→ Try it:
What lines in the data hold the string "leftmost"? Show them.
--- Records for the exercise Enclosed Below ---
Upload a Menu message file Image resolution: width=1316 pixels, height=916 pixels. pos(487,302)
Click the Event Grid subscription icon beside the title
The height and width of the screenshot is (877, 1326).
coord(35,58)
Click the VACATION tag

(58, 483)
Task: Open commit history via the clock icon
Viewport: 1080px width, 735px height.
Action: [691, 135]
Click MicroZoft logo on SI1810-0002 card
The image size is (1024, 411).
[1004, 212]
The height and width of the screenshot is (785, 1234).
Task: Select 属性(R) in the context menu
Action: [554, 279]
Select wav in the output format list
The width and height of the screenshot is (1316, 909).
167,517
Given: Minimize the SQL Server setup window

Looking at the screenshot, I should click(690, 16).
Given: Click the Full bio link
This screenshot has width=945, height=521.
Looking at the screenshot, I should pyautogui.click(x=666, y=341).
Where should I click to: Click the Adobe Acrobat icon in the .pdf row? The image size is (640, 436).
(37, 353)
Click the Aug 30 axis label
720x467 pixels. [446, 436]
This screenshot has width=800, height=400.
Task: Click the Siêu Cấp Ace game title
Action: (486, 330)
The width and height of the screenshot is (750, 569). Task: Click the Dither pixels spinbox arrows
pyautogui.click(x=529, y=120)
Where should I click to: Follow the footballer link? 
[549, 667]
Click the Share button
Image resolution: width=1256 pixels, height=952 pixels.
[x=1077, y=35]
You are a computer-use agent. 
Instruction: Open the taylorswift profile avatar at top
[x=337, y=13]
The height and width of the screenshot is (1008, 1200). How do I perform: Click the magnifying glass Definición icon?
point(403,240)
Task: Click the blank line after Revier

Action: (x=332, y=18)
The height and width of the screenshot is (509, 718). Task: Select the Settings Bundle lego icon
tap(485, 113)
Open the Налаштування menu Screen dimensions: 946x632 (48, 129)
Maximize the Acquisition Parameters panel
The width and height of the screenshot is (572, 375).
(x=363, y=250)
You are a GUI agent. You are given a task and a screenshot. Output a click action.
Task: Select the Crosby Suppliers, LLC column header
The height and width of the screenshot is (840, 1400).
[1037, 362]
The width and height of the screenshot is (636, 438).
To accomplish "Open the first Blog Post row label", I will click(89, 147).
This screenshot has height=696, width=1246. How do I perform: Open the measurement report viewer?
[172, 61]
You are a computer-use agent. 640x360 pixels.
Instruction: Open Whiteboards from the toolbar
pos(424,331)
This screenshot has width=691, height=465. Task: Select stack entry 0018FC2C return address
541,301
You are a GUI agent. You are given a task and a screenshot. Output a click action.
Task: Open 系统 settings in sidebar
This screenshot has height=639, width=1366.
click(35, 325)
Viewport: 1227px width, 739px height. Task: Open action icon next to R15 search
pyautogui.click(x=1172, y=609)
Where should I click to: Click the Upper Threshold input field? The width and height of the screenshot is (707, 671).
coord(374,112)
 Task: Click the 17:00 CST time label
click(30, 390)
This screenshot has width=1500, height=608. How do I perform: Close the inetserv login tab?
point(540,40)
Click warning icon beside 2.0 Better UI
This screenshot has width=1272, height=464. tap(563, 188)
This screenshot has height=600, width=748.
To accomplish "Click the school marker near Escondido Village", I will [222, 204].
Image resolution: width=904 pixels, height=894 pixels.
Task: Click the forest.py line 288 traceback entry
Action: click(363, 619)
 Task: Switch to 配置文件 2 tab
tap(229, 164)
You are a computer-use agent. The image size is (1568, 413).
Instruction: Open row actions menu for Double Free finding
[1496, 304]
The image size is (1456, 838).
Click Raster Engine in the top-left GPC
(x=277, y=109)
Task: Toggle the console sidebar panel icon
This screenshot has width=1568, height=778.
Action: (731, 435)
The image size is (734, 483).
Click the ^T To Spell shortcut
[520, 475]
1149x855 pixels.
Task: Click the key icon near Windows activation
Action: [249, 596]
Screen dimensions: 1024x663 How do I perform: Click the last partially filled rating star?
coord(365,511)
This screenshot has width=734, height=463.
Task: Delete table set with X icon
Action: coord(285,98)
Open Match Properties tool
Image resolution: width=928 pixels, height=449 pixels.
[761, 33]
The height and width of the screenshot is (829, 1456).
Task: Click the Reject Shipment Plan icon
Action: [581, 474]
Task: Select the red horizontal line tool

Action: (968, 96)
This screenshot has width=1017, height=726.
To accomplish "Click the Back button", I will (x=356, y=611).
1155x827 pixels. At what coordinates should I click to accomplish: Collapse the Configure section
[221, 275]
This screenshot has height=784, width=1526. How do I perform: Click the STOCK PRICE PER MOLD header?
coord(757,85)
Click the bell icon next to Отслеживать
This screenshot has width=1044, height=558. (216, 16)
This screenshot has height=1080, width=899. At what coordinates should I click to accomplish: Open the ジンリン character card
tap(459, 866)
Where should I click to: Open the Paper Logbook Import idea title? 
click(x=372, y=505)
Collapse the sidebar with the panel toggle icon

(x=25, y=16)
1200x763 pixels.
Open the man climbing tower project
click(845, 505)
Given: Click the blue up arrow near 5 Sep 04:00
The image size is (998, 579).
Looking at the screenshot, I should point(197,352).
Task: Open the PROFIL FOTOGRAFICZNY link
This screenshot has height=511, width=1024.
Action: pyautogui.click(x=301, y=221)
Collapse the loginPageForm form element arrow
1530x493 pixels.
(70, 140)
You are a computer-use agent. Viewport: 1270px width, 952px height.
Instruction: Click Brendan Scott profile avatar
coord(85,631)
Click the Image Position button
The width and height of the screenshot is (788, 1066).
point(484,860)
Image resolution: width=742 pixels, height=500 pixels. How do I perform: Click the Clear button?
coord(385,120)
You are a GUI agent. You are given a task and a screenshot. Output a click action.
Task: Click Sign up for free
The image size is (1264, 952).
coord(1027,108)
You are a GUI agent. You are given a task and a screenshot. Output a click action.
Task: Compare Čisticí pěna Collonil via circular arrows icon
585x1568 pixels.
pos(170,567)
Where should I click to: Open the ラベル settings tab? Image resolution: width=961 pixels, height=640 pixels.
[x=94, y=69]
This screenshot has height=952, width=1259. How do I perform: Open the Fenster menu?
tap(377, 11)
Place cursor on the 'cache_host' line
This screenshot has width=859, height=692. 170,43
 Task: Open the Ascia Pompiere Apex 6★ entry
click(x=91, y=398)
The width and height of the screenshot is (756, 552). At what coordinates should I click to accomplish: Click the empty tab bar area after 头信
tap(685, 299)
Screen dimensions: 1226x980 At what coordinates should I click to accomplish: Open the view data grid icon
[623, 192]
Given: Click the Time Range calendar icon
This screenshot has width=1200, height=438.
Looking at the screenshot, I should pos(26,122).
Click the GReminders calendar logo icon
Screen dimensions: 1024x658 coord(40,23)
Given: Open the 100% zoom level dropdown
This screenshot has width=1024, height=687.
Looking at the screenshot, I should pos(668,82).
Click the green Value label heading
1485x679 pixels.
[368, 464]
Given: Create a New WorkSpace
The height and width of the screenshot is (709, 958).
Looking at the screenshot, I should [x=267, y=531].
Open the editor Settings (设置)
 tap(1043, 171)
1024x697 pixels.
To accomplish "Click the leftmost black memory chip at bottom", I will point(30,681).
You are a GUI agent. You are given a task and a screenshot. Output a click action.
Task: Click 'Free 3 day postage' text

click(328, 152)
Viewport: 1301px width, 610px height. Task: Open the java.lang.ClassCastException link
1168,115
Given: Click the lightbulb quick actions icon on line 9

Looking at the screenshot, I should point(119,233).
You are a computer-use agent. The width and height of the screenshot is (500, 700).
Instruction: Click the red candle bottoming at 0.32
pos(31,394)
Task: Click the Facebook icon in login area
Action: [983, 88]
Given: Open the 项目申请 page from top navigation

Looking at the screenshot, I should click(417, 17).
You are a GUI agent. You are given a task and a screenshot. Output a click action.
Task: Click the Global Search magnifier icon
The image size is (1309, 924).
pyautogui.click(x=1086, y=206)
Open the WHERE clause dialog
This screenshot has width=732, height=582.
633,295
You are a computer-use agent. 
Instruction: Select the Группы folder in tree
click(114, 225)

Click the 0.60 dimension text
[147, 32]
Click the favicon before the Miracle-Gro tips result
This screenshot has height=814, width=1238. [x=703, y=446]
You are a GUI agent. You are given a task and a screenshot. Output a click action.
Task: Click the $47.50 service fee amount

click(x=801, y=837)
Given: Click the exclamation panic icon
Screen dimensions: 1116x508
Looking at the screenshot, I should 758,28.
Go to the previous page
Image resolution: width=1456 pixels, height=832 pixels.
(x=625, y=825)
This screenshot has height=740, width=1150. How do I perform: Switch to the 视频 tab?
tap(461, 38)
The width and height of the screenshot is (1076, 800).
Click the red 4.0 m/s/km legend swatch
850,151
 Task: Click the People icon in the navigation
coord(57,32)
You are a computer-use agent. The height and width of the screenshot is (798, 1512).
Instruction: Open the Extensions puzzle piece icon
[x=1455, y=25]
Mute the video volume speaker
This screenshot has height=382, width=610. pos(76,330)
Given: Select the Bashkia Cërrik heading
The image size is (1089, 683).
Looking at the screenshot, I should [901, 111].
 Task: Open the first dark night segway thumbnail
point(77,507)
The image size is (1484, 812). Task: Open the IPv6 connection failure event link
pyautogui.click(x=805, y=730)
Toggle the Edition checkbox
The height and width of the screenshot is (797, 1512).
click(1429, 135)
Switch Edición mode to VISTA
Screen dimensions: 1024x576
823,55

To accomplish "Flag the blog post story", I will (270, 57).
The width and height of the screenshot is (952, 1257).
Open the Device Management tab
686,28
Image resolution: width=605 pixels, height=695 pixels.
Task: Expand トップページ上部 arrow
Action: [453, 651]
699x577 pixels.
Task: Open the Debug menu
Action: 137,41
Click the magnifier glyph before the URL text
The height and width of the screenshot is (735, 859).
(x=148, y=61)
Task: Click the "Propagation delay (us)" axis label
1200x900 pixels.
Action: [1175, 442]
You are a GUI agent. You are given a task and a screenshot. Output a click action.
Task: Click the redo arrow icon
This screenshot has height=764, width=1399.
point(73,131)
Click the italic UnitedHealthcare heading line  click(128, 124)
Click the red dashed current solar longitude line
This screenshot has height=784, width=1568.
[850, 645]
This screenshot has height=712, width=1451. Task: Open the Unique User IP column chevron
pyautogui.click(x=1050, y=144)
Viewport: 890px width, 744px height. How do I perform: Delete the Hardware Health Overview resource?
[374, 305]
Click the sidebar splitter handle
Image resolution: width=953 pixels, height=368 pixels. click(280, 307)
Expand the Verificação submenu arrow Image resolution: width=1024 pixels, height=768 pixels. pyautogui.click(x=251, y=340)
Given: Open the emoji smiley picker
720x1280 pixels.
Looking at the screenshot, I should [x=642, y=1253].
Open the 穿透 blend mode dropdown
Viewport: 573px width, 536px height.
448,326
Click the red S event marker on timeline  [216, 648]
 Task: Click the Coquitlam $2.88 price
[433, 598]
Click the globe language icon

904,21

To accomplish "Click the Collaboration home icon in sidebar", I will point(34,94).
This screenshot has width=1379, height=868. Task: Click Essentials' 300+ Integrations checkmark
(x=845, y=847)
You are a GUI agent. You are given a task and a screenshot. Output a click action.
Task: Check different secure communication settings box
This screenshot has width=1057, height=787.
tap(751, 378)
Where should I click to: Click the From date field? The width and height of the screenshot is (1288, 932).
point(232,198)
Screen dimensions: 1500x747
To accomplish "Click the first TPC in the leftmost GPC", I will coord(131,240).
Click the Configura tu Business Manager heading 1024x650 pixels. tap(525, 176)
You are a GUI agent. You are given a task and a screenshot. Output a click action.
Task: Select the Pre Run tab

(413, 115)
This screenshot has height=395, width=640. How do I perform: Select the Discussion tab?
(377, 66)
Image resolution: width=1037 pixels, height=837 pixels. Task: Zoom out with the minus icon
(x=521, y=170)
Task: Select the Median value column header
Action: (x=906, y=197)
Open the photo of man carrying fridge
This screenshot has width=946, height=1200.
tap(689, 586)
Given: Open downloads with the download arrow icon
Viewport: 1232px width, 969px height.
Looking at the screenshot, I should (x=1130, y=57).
--- End of Enclosed Records for the exercise ---
→ Response area:
To accomplish "Click the leftmost black memory chip at bottom", I will point(30,681).
To accomplish "Click the first TPC in the leftmost GPC", I will coord(131,240).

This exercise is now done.